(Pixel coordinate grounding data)

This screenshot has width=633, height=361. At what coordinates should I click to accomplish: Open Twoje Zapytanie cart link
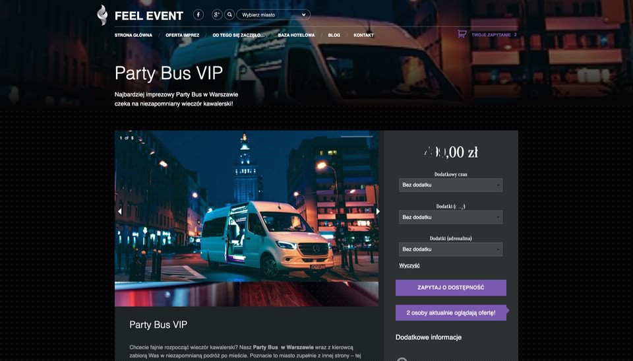(491, 35)
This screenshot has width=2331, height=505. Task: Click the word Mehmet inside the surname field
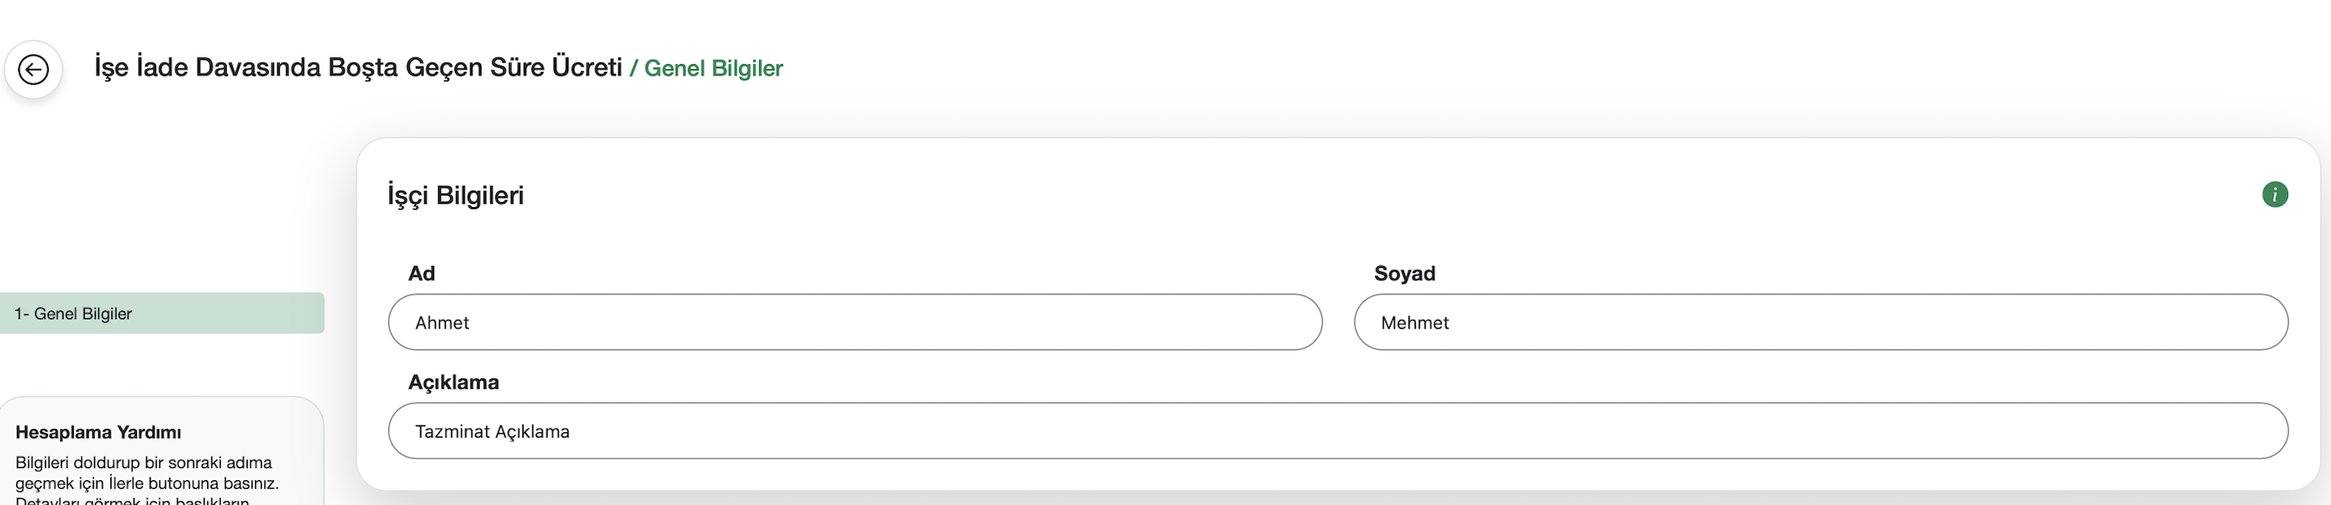click(1414, 323)
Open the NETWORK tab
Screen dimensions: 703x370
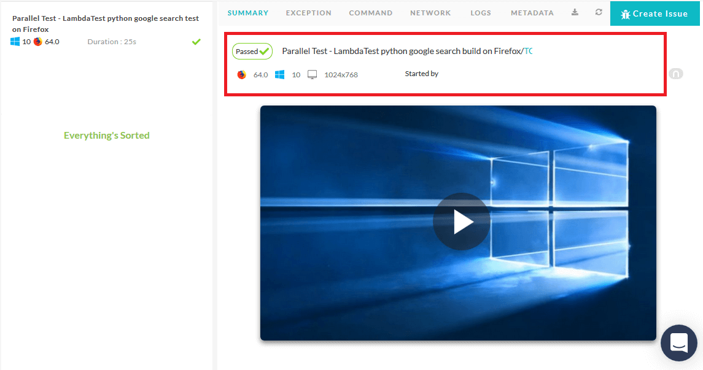(430, 12)
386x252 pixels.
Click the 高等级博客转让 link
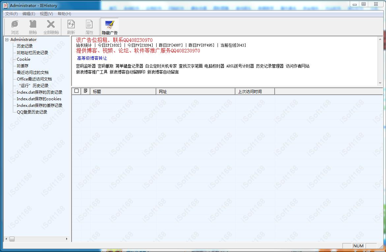[x=92, y=58]
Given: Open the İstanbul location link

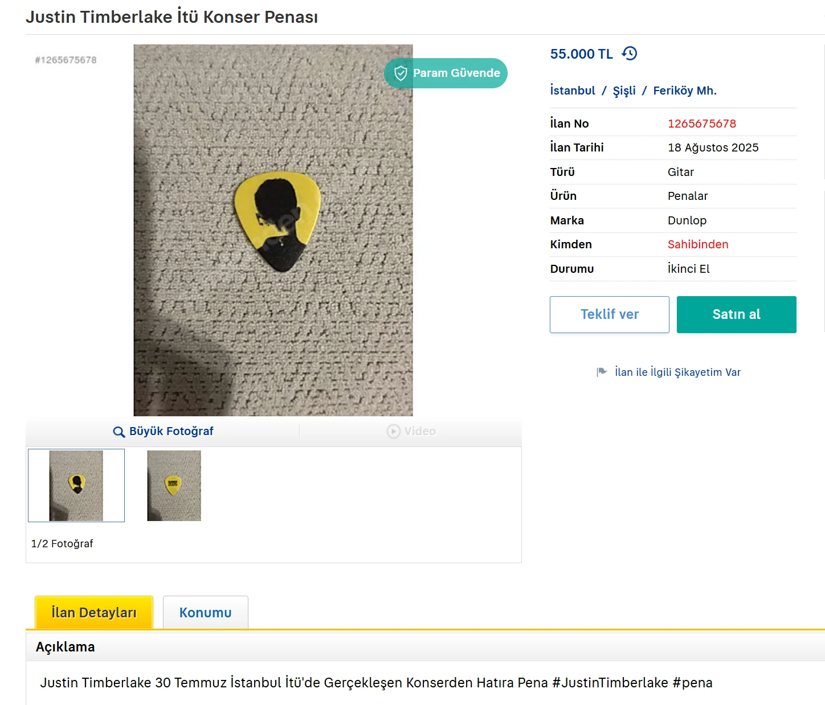Looking at the screenshot, I should click(573, 91).
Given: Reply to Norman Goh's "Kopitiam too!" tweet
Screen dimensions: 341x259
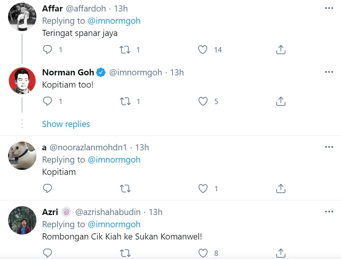Looking at the screenshot, I should [x=48, y=101].
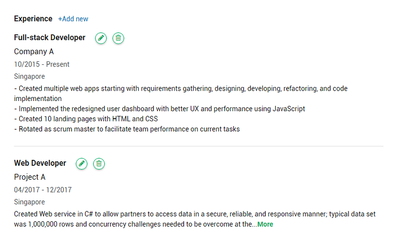Image resolution: width=396 pixels, height=245 pixels.
Task: Expand the truncated description via More
Action: (x=265, y=224)
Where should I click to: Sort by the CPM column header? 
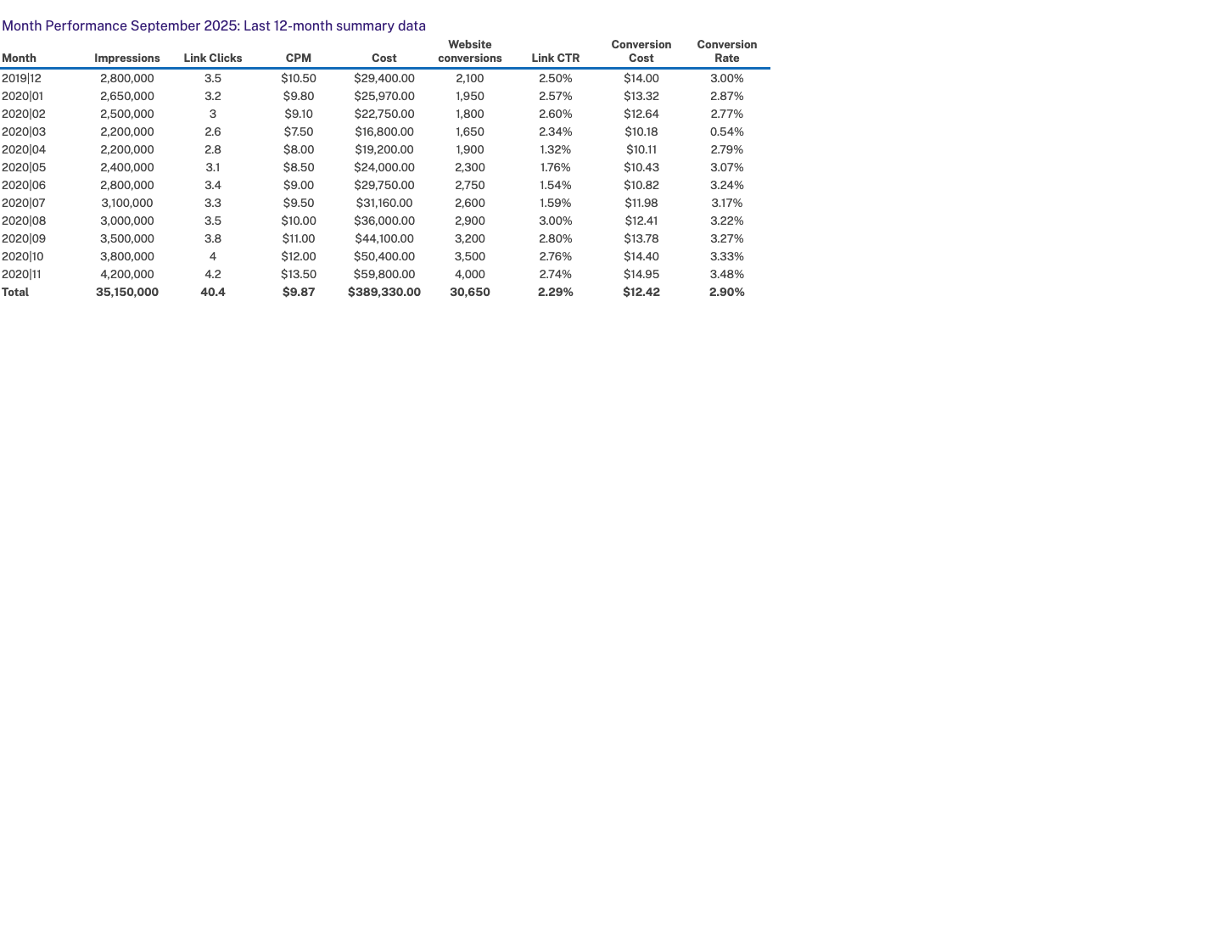click(299, 59)
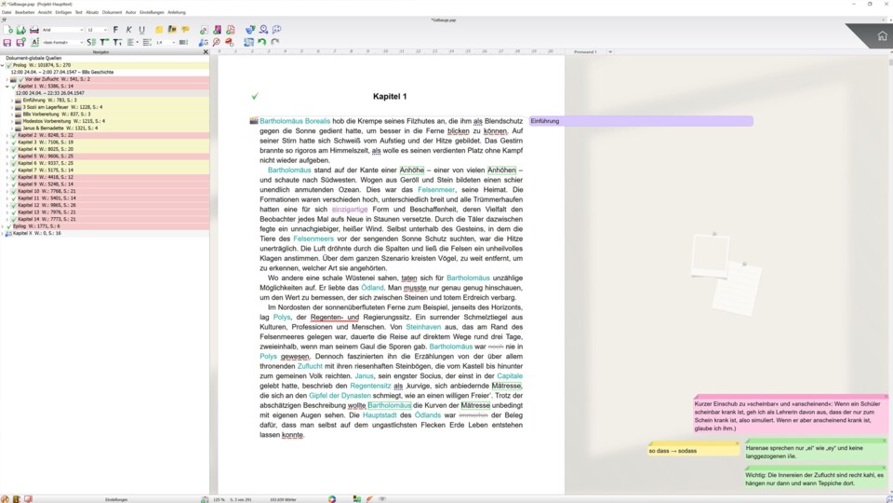Click the green Undo arrow icon
Viewport: 893px width, 503px height.
[262, 42]
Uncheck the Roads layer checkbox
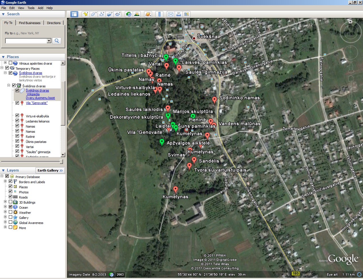The height and width of the screenshot is (279, 363). (x=10, y=197)
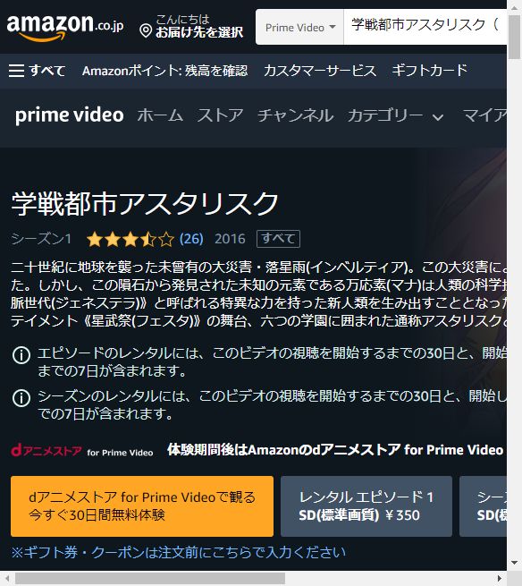The image size is (522, 586).
Task: Click レンタル エピソード 1 SD ¥350 button
Action: click(x=366, y=506)
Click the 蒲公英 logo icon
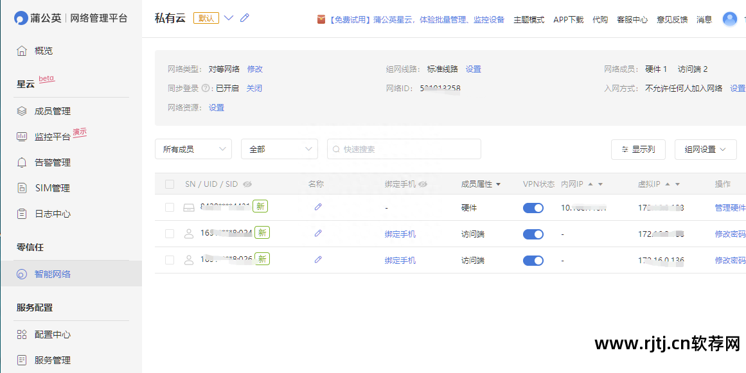 [21, 18]
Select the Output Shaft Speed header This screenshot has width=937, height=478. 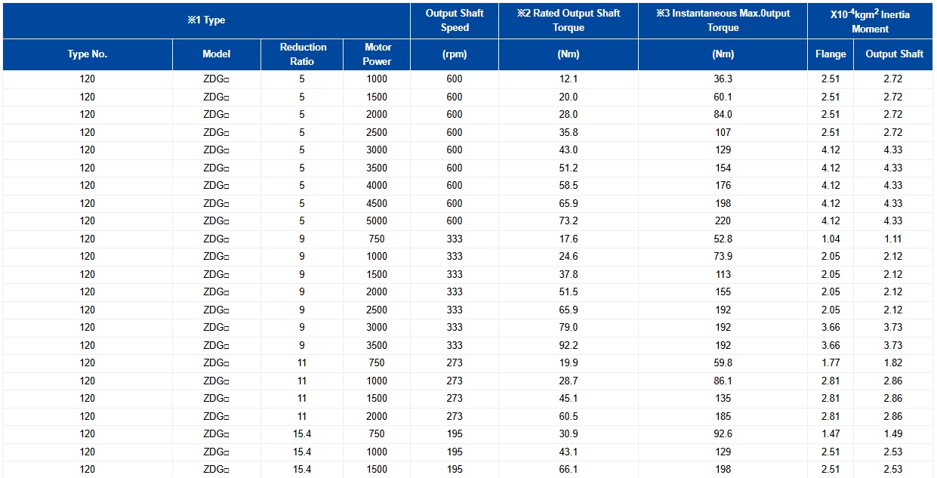(455, 20)
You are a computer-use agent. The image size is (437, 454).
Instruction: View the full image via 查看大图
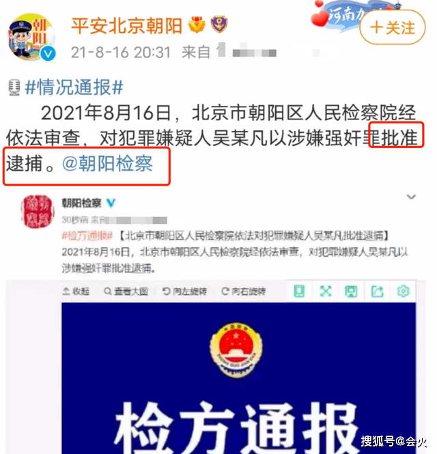coord(126,292)
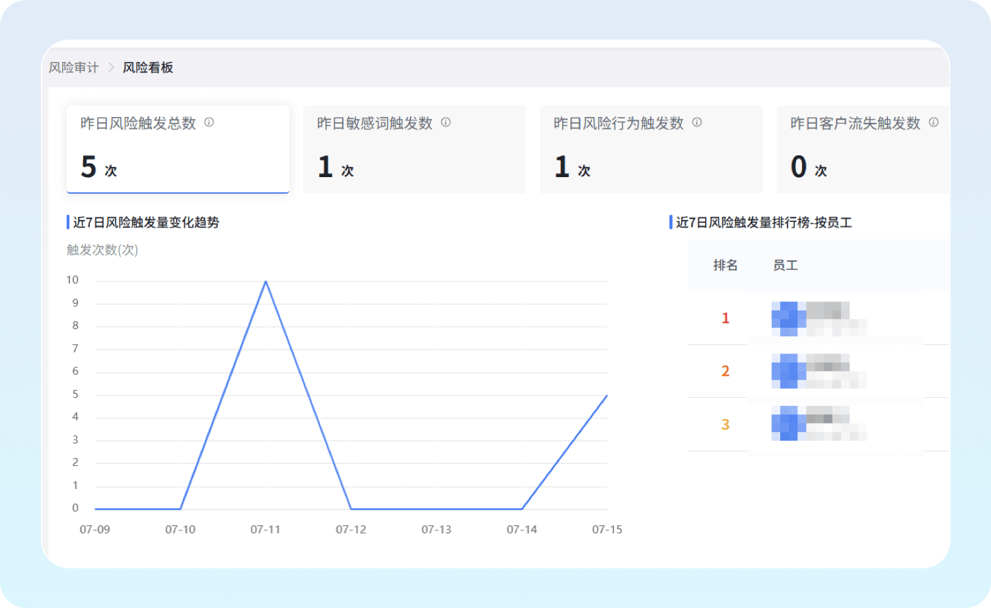Click the 07-15 chart data point

tap(606, 396)
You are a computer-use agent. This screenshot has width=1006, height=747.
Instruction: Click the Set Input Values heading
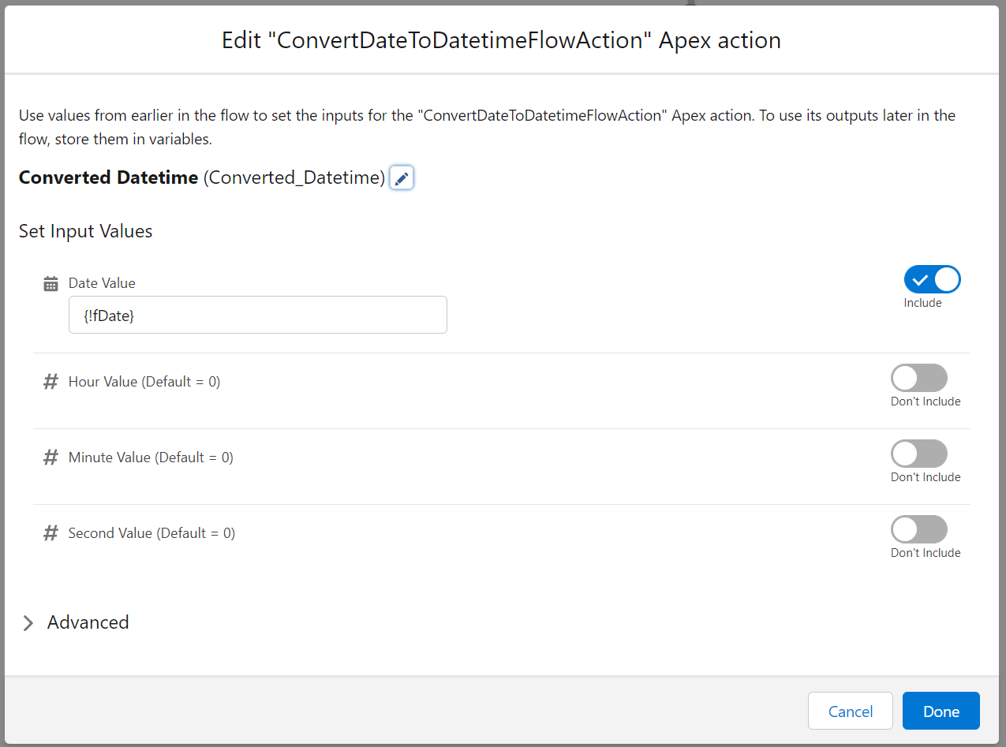tap(85, 231)
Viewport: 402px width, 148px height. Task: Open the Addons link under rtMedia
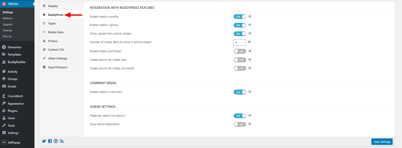click(x=7, y=18)
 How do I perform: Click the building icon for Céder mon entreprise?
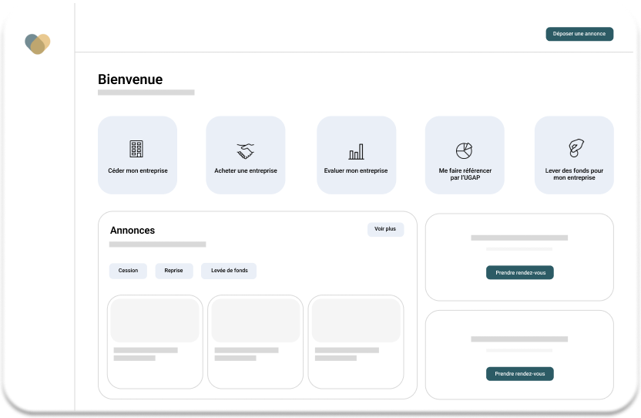click(136, 149)
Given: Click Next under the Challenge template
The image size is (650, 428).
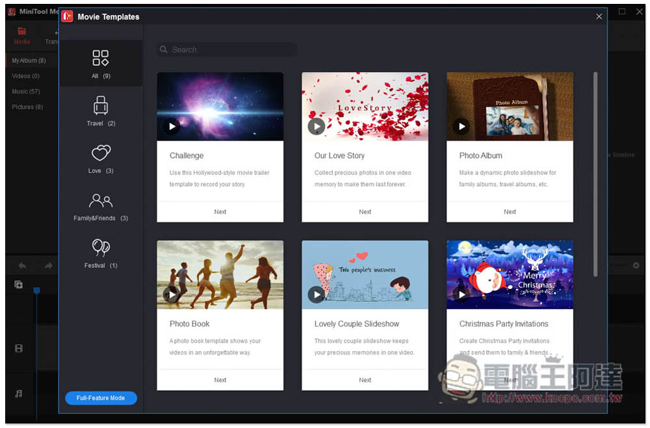Looking at the screenshot, I should point(220,211).
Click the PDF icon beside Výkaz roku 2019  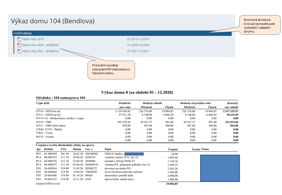tap(19, 39)
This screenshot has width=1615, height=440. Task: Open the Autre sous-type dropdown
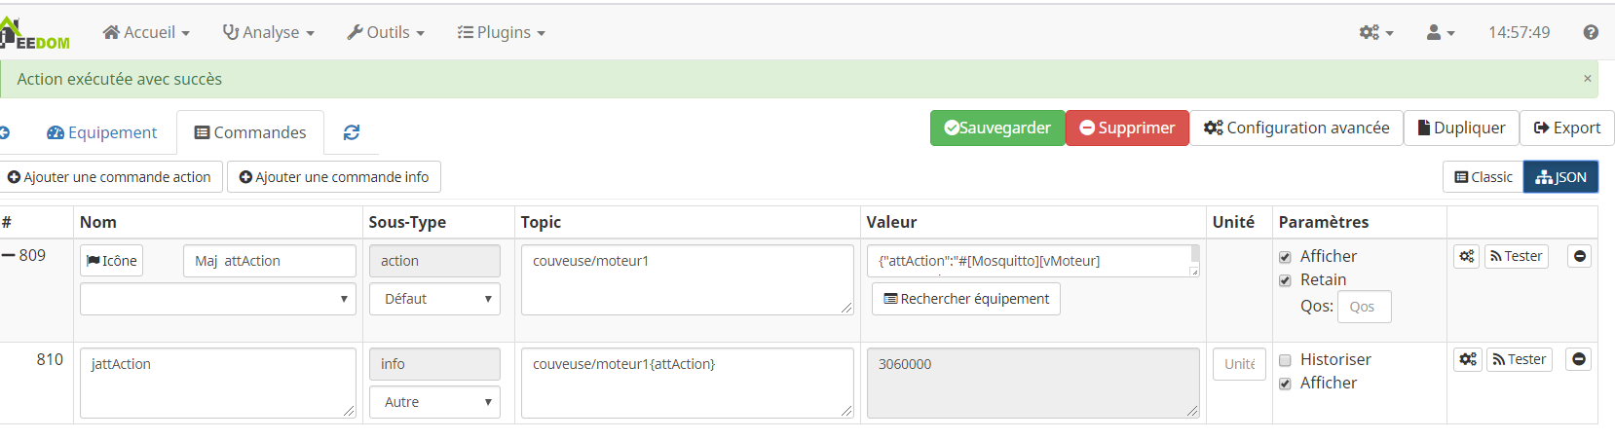click(x=434, y=402)
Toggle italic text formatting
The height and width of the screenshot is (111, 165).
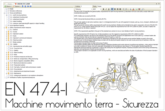pos(106,9)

Directions for this task: Needed here is only the span from the line with "The height and width of the screenshot is (111, 165)." through the last line of the entries, copied exactly with both ends and without pictures.

Worked solution:
The height and width of the screenshot is (111, 165).
pos(106,9)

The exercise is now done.